OCTA artefacts could have affected our VD asnalysis. Concerning this, we employed careful strategies to obtain good quality images including SQ threshold of at least 6, meticulous adjustment of segmentation errors and avoidance of areas with significant shadowing by vitreous floaters. Vitreous haze could also affect our results. However, all included patients showed only mild vitritis with vitreous haze grade 0 to 1. Significant differences between mean VD of the affected and unaffected fellow eyes were still observed either with or without (results not shown) adjusting for vitreous haze, indicating low effects of vitreous haze on our results. Moreover, the decrease in VD remained persist during treatment with improvement of the CMVR lesions and clearing of vitritis.

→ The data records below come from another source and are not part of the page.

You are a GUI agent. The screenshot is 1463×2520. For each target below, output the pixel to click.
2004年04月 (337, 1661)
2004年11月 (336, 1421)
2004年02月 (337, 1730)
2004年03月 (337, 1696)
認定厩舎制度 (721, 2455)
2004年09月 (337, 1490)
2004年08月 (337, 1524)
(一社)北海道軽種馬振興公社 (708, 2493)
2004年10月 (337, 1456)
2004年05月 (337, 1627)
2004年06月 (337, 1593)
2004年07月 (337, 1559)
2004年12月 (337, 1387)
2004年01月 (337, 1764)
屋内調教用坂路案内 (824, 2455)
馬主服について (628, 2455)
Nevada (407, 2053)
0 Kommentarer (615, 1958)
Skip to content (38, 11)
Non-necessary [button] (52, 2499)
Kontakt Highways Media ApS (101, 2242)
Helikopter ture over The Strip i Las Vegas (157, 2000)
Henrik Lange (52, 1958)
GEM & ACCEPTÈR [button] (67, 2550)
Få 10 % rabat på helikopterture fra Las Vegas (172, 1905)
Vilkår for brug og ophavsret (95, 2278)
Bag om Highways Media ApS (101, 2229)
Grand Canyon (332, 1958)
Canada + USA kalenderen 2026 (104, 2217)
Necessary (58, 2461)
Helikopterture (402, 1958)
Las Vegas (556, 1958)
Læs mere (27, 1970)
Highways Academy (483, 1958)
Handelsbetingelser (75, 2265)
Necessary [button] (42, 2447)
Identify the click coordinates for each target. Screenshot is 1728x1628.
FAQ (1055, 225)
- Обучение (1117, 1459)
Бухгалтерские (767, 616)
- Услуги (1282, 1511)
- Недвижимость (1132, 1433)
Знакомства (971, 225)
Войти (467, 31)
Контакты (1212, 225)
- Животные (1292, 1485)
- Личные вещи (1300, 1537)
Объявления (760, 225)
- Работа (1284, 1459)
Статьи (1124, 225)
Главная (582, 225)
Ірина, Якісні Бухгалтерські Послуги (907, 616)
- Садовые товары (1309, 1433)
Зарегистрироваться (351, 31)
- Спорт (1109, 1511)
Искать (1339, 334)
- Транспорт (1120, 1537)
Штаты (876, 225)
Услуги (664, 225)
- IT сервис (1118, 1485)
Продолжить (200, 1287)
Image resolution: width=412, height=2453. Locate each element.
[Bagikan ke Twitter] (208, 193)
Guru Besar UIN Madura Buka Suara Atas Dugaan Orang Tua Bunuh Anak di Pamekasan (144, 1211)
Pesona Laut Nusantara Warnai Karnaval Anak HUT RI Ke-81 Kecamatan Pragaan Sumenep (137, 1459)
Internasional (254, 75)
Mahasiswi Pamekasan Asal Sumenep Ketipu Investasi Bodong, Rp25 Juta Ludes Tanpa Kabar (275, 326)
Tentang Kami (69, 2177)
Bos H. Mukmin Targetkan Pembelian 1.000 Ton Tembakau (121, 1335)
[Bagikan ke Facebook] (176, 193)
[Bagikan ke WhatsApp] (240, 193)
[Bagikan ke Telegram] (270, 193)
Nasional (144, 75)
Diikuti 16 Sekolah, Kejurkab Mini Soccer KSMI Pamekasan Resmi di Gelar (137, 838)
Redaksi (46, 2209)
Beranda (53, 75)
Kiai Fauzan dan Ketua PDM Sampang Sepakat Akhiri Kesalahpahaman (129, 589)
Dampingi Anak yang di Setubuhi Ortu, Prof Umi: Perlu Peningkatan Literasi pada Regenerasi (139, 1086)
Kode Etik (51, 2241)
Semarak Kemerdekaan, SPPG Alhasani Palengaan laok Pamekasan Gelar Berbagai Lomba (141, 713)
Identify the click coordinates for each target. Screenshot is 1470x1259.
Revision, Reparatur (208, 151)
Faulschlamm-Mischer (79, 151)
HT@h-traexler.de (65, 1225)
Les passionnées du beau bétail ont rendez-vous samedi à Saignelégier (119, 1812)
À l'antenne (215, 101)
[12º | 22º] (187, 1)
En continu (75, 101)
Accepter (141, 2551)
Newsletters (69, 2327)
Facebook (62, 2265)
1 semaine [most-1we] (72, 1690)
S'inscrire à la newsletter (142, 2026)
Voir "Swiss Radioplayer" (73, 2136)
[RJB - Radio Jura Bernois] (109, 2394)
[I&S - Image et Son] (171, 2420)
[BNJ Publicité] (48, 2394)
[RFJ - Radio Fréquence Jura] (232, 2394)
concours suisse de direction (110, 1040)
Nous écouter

Repeatability and reproducibility of OCTA VD measurements were found to be high but variability of the measurements should also be taken into consideration when interpreting the result28,29. More studies with larger sample size and wider field of OCT/OCTA are needed to confirm and further explore our findings.

In summary, this study demonstrated a decrease of macular capillary VD in eyes with CMVR wherever the lesions were located. Extralesional microstructural macular abnormalities could also be detected in these eyes. Our results suggested that these patients might have subnormal visual functions even though the visual acuity was normal. Further studies of other visual functions such as contrast sensitivity and microperimetry in these eyes would be useful. This study also provided interesting insights into CMV infection of the retina, which would lead to better understanding and subsequent therapeutic improvement of this devastating disease.